My grandparents gave us structure and rules. They cared about what we did in school and they put us in after school programs like gymnastics, dance, and cheerleading, and they made sure we had all of our meals and snacks. In March 2003, my mom thought she had her life together and so she moved us back to Reno with her but that didn’t last long and we permanently moved to California that next year. Soon after moving in with us, my mom got clean and she started attending church with us. Later that year my mom was baptized and my grandpa got her a full-time job at the Madera Rescue Mission as a secretary.
A couple years later my Uncle Kevin came to live with us after he was released from prison and soon after he was attending church as well and he got clean and was baptized in our church as well. Life was great for about six years after that, we finally had a mom that we had always wanted but then things took a turn when my mom had a bad knee surgery in 2009. My mother became reliant on her pain medication and because she has had a lifelong battle with addiction, this was her new poison. My mom lost her job, became wildly depressed for many years to where she would come out of her room for days and this made her addictions worse.
In 2012, we sent her to a rehab facility but that only worked for about a month after she was released. On March 23, 2014, my mom overdosed on methamphetamine killing herself. A year before that on April 25, 2013, we lost my grandmother who was a mother to me in more ways than one. The day Reyna’s life would change forever was probably one of her hardest. When she was nine years old, her father finally came back to Mexico. Reyna and her siblings convinced their father to hire a smuggler to smuggle all of them into the United States and that is precisely what they did (Grande, 2012).
The first two tries they were caught by immigration and their father told them that if it didn’t work this next time, they would have to stay in Mexico (Grande, 2012). Finally, on their last try, they made it over the border and they were on their way to their father’s home in Los Angeles (Grande, 2012). Later, they discover that their father had a major drinking problem and was very abusive towards them (Grande,2012). One day their father’s drinking was so bad that he attacked his wife (who was not Reyna’s mother) whom he never laid a hand on and she was going to press charges against him and he went to jail (Grande, 20112).

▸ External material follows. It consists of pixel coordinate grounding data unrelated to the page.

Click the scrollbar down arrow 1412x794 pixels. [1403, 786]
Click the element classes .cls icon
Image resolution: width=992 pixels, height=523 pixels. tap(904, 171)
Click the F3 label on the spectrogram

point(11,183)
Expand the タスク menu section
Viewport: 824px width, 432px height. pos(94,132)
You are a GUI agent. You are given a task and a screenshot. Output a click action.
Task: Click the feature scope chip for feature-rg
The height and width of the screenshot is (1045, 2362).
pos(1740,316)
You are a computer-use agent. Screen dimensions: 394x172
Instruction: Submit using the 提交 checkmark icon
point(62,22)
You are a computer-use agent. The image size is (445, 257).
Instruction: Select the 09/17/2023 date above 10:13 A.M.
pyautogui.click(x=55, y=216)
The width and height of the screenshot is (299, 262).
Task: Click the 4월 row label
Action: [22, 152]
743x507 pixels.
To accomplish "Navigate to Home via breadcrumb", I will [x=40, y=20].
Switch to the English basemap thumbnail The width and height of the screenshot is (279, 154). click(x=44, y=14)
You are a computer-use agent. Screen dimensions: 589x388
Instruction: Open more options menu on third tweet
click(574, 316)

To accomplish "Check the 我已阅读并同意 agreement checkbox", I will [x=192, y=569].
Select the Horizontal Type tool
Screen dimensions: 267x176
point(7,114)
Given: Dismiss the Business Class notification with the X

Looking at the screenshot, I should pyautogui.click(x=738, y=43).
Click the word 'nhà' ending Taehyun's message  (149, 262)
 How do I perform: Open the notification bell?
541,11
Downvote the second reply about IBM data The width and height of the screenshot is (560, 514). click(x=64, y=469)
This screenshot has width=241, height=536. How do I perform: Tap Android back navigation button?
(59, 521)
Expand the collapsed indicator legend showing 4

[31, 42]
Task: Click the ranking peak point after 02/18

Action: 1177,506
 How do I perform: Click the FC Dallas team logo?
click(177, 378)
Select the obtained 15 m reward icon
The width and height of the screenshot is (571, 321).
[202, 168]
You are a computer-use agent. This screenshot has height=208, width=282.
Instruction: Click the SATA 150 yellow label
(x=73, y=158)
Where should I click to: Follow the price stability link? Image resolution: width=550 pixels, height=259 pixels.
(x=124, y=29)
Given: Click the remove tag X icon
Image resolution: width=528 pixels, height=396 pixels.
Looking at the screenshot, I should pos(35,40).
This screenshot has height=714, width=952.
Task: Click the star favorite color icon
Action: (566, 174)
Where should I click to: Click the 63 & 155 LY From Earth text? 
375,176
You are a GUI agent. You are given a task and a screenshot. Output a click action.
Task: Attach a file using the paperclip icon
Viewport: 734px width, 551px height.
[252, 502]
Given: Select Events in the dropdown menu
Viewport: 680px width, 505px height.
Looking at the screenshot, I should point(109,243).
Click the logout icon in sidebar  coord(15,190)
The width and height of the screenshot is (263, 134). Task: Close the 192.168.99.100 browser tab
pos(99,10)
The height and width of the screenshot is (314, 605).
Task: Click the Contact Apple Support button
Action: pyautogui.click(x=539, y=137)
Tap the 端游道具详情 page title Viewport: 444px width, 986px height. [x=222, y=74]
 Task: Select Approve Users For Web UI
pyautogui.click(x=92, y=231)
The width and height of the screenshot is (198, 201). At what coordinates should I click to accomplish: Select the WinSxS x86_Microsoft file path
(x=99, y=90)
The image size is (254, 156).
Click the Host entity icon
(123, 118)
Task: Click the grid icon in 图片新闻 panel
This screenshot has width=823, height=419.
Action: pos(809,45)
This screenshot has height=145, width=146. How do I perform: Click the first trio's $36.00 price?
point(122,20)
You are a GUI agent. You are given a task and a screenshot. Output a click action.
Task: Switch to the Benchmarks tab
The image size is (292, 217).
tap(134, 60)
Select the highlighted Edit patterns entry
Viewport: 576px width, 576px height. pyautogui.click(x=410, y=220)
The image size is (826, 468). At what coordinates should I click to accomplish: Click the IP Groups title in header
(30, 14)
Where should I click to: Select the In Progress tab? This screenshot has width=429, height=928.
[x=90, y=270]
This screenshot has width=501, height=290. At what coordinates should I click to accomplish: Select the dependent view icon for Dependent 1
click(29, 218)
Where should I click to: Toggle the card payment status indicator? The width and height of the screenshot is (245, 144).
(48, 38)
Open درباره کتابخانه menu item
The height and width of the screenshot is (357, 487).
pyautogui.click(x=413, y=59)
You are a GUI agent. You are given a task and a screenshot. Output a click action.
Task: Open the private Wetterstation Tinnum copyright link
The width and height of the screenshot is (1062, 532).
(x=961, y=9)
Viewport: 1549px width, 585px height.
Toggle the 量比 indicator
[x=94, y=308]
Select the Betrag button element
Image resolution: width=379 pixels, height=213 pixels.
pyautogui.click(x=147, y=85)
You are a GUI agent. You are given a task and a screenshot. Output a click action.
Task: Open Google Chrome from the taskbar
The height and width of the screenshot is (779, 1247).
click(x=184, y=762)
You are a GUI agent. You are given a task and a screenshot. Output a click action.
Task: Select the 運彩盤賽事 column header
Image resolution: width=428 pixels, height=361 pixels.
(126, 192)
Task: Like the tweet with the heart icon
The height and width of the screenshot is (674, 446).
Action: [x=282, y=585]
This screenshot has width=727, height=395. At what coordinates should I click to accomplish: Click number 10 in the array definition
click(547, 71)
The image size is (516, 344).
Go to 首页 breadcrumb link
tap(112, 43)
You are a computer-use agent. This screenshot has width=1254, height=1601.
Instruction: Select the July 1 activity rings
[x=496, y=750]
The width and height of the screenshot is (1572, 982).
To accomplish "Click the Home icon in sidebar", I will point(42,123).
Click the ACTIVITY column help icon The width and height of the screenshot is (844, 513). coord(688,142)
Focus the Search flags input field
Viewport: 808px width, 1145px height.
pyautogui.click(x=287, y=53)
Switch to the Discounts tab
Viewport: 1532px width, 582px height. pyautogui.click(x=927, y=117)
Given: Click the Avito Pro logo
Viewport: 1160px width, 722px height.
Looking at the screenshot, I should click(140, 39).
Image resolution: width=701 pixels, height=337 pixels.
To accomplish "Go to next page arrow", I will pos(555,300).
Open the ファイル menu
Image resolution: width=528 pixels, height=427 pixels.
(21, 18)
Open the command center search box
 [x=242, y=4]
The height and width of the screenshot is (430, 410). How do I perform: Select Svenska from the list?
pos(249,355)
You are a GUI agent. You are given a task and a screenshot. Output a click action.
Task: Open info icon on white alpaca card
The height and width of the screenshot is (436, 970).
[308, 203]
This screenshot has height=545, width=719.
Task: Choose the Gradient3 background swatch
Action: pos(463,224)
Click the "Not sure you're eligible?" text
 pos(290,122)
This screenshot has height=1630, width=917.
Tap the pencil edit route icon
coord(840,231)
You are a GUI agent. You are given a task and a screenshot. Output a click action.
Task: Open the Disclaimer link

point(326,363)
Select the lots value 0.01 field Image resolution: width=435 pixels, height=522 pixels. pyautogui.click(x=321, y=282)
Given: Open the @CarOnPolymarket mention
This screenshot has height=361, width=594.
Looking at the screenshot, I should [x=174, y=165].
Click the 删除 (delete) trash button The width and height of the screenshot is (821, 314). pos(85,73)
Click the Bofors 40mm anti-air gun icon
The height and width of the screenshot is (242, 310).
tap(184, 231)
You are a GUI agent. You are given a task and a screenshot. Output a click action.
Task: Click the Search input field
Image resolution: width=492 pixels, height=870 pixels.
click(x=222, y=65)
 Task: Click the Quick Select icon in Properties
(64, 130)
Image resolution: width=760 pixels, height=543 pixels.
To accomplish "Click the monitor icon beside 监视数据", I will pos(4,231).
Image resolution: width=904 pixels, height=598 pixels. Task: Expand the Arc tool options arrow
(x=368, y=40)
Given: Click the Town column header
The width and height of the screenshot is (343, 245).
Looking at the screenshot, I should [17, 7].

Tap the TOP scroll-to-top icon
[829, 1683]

Due to his excessive drinking, their father develops liver Cancer and on Reyna’s 36th birthday her father died from his cancer (Grande, 2012). Reyna Grande and I did go through similar hardships including family problems, addictions, loss of parents, money issues, big moves, and police interactions but like I said before, no two stories are the same and every person experiences life in a different way and this is how we learn about life, from other people’s experiences.